Un miracle ſi évident ne put eſtre long-temps caché : il ſut bientoſt ſceu par tous les habitans de ce village, & ils en furent ſi ravis, qu’ils ſuſpendirent ce meſme vaiſſeau à l’entrée de leur Egliſe, pour conserver à la poſterité le ſouvenir d’un ſi grand prodige, & pour apprendre à tous les ſiecles l’éminence de la grace que Dieu avoit donnée à ce Saint dés son commencement. Ce crible miraculeux a demeuré ainsi exposé aux yeux de tout le monde juſqu’à l’entrée des Lombards en Italie, qui fut l’an 568. Mais Benoist craignant la vanité, & preferant les diſgraces de ce monde à ſes plus grandes faveurs, aimant mieux en ſouffrir les rigueurs pour l’amour de Dieu, que de jouir des plaiſirs & des honneurs de cette vie ; ſe déroba ſecrettement aux yeux de ſa nourrice & s’enfuit dans le deſert.

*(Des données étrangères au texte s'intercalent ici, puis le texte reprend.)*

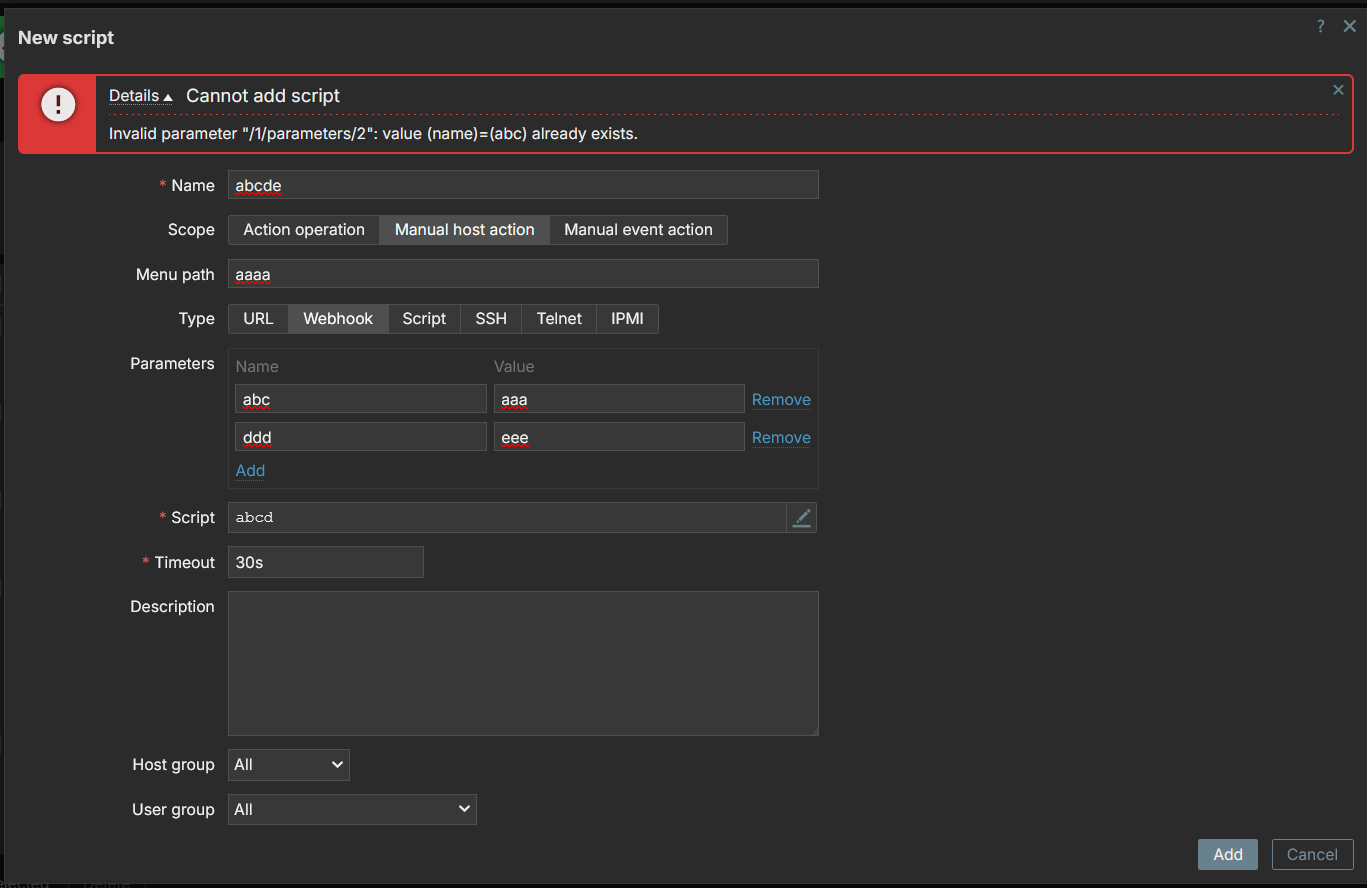This screenshot has height=888, width=1367.
Task: Set type to Telnet
Action: click(559, 319)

Ce deſert, qui n’eſt éloigné de la ville de Rome que de quarante mille14. ou 15. lieuës, eſt aſſez proche de Sublaque dont il a pris le nom. C’est un lieu écarté, d’où decoulent quantité de belles eaux fort froides & fort claires ; & ces eaux se ramassent, & forment un lac, qui s’écoule aprés & fait une rivière.